Nous touchons ici à l’originalité du message gordonien, à savoir l’ancrage historique, ou même préhistorique, des mythes. Il est central dans sa pensée. C’est un point capital, car cette volonté obstinée d’ancrer les mythes dans le devenir historique de l’homme nous empêche d’apparenter Gordon aux mythocriticiens qui, comme Gilbert Durand, situent, certes, le mythe dans l’Imaginaire intérieur de l’homme, mais sans jamais répondre de façon claire à la question de savoir si cet imaginaire ressortit ou non à une transcendance.
Chez Gordon, la recherche érudite est au service d’une idée centrale qui vaut acte de foi et conditionne l’ensemble de son œuvre. La révélation primitive, brillante synthèse de sa doctrine, avance l’idée que la pensée humaine a connu, ab initio, une révélation divine, que l’homme a été nanti d’un pouvoir mental supérieur occulté ensuite par la chute. Plongé dans l’univers physique d’un cosmos opaque, il tente de retrouver le monde de Lumière dont il est originaire. C’est dans ce but que des initiés, dont on a fait plus tard des « dieux » parce que la radiance divine émanait de leur personne auraient institué, dès le néolithique, un rite initiatique de mort et de résurrection qui pourrait bien être à la base de toutes les religions. Pour Gordon, la vraie patrie de l’homme se situerait dans l’univers de la radiance dynamique et non dans le monde physique saisi comme phénoménal. L’homo sapiens adamique, comme il l’appelle, aurait connu cette plénitude d’être interdite à l’homme depuis la chute, d’où sa nostalgie du Paradis perdu. L’homme, par sa faute, s’est « dessoudé » de l’Être. Seule, l’initiation qui prélude à une nouvelle naissance, spirituelle celle-là, peut sauver l’homme. Cette grande tradition a été fixée, depuis dans des rites religieux axés sur les mythes de l’Ile Sainte au milieu des eaux, de la Grande Montagne avec sa caverne initiatique et liturgique, etc. Le décalage mental dont souffre l’humanité actuelle, qui a presque totalement perdu la mentalité ontologique au profit d’un matérialisme de mauvais aloi, Gordon, dans ce langage assez particulier qui est le sien, le définit comme suit : « Dès que le « Je », se dessoudant de l’Etre, retombe de la préternature sur la nature, et cesse d’être un surhomme pour se ravaler au niveau animalo-humain, son intellect décroît en potentiel et perd, du fait de cette occultation, la gloire transformante de l’illumination originelle ».
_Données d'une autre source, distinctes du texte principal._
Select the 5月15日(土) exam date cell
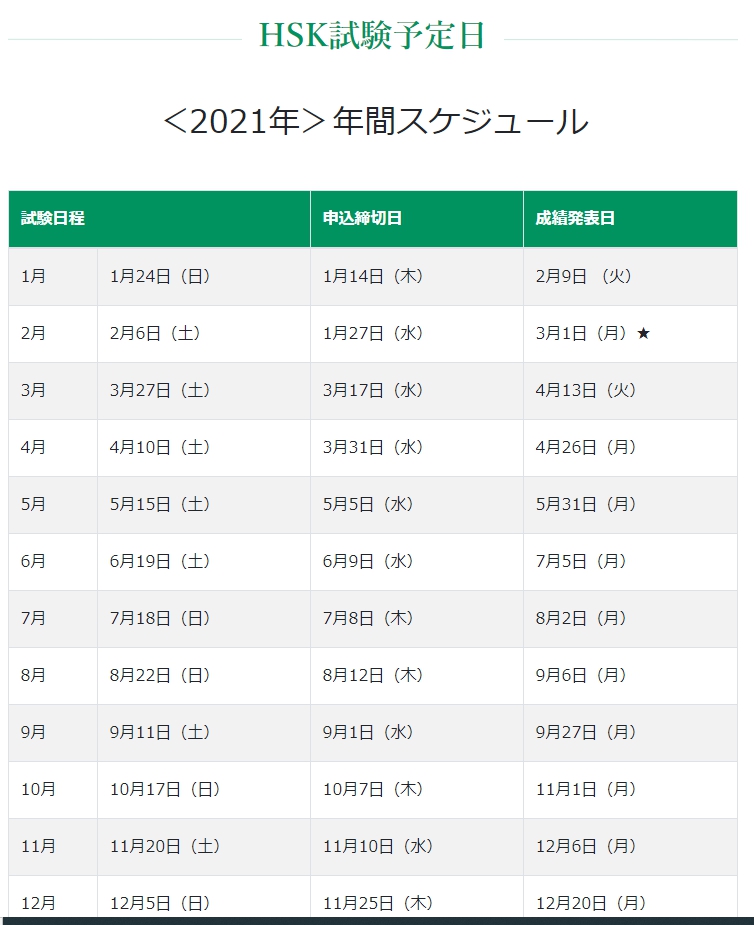 [160, 504]
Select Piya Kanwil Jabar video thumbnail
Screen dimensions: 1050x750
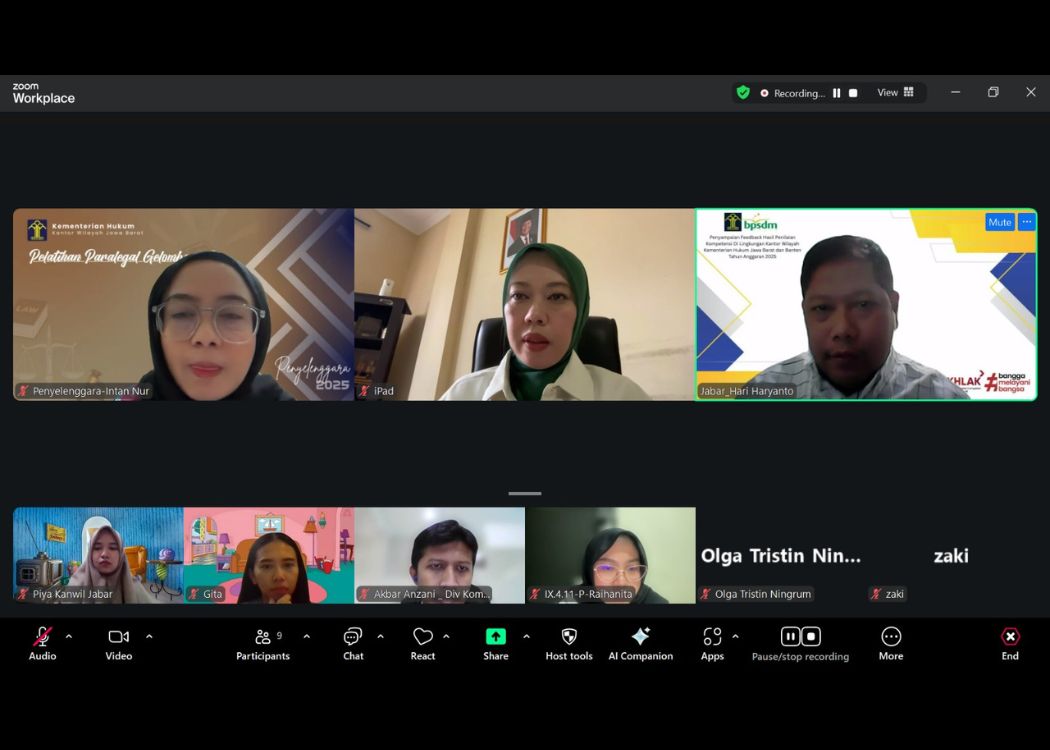[x=98, y=555]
Cette illumination originelle, selon lui, a bel et bien existé : elle n’est jamais le fruit trompeur de l’imagination humaine et les rites censés la favoriser et la produire ont existé eux aussi.
Bien sûr, il n’en reste que des fragments épars, sous forme de récits largement postérieurs, déformés et méconnaissables et, de plus, incompréhensibles à qui ne sait pas décrypter leur langage symbolique et secret.
A cet égard la tâche de l’historien des religions est redoutable, pour ne pas dire irréalisable puisqu’il faut, à partir de documents fragmentaires et défigurés – quand ils existent – reconstituer ce qu’avait bien pu être à une époque reculée, telle ou telle pratique religieuse. Que dire alors de la tâche du « préhistorien des religions » dont l’œuvre de Pierre Gordon nous offre un remarquable exemple ? Aujourd’hui l’analyse structurale des récits telle qu’elle fut pratiquée pour nos origines indo-européennes a démontré son efficacité, nous l’avons pour notre part largement utilisée dans nos études.